Tout au plus on dénombrait samedi une trentaine de personnes dans le rassemblement, et certains des soutiens de la manifestation analysaient cette désaffection populaire comme une “résignation” des locataires devant la mise en œuvre effective, et l’avancée (même timide) de la rénovation urbaine dans les quartiers.
“Des situations difficiles ont été évoquées par les habitants à qui l’on propose des relogements à Trappes, à Carrières-sur-Seine et même à Châteauroux pour un bailleur ! Parfois le loyer atteint 800 euros alors que le locataire ne payait que 400 euros avant de déménager. La promesse de la ville et des bailleurs que les locataires pourraient rester sur place et que les loyers resteraient stables n’a pas été tenue ! Chez tous les bailleurs les loyers augmentent !”, dénonce Daniel Vitter le président du collectif pour la promotion du logement social.
À ces premiers griefs s’ajoutent ainsi les graves problèmes d’insécurité rencontrés par les derniers locataires des immeubles peu à peu vidés de leurs habitants.

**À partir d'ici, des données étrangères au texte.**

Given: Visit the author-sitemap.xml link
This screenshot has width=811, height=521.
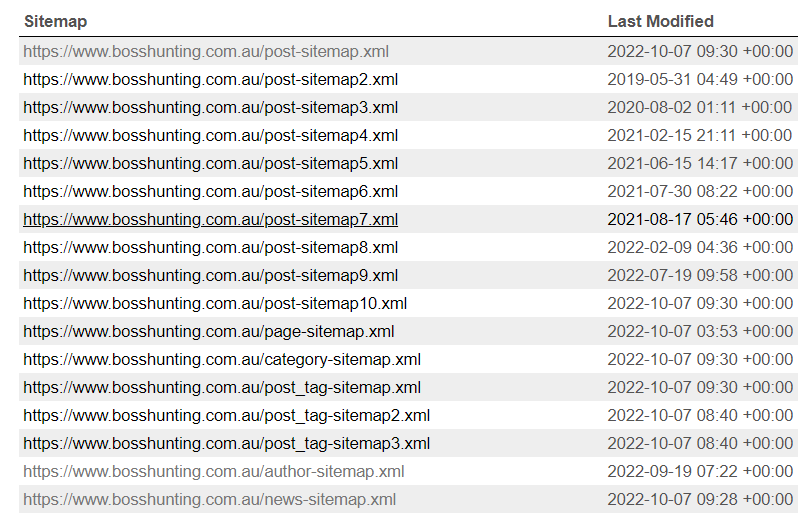Looking at the screenshot, I should (x=214, y=471).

Souvent les immeubles, dont les appartements sont libérés et murés, deviennent des lieux de squat et de trafics. “Ces lieux sont impossibles à habiter”, note Daniel Vitter.
Les associations réclament aussi une préparation approfondie des déménagements avec les habitants, et que ceux-ci se déroulent sur un temps court afin d’éviter, comme c’est le cas en ce moment, que des familles se retrouvent à deux ou trois foyers à occuper un immeuble aux fenêtres murées, ce que le collectif appelle l’“effet Sarajevo”. Les associations sont aussi déterminées à demander à ce que les quartiers soient mieux “sécurisés”, ce qui est une demande plutôt nouvelle dans cette frange de la gauche alternative ou communiste.
“La priorité, clament les associations locales, est de construire des logements convenables à des prix acceptables.” Ces dernières font ensuite le rapprochement entre les 350 millions d’euros accordés par l’État à la rénovation urbaine pour la ville des Mureaux et le montant des loyers : “tout cet argent débloqué par l’État doit permettre aux bailleurs de ne pas augmenter les loyers.” Les associations locales de défense des intérêts de locataires se déclarent “bien décidées à demander des comptes aux bailleurs sur l’argent public versé pour la rénovation urbaine”.